Un modèle de facilitation

Pour cela, une équipe internationale a rassemblé huit années de données diverses. D’abord, des images de pièges photographiques installés dans une zone de transition, au milieu du parc. Ensuite, le suivi de colliers GPS posés sur des individus des trois espèces. Enfin, l’analyse détaillée de l’ADN retrouvé dans les excréments des ongulés, afin de décortiquer leur alimentation. Un corpus particulièrement volumineux qu’ils ont soumis aux données environnementales, les feux et les précipitations.
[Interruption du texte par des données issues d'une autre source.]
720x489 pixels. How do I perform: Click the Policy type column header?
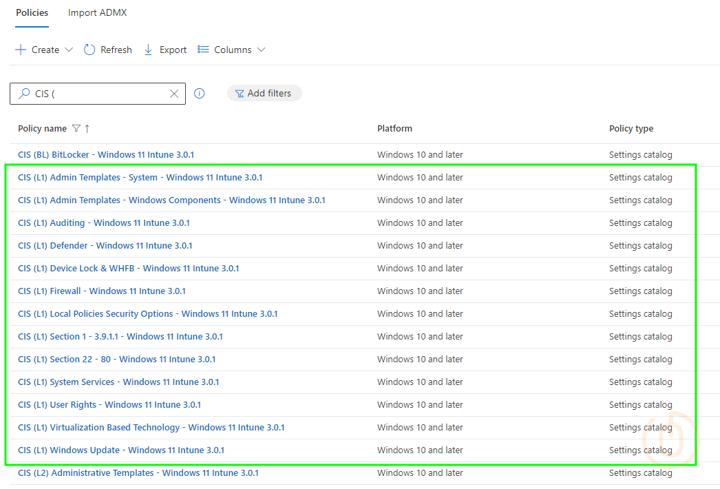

Premier enseignement : rien ne vient plaider en faveur de l’effet prédation. « Sinon, on devrait remarquer davantage d’associations entre espèces dans les zones plus forestières où l’on trouve davantage de prédateurs, or il n’en est rien », tranche Johan Pansu, maître de conférences en écologie à l’université de Lyon, qui a participé à l’étude pendant son postdoc à l’université de Princeton. En revanche, les deux autres forces agissent simultanément. Si les quelque 200 000 zèbres prennent ainsi soin de rester à l’avant, ou plutôt sur le côté du front de migration, c’est bien pour s’éloigner du 1,3 million de gnous. Du reste, les années de fortes pluies, quand les ressources sont abondantes, ils ne dédaignent pas la proximité. Les gnous, au contraire, suivent, car eux profitent de la première lame passée par les zèbres pour accéder à des herbes plus basses et plus riches.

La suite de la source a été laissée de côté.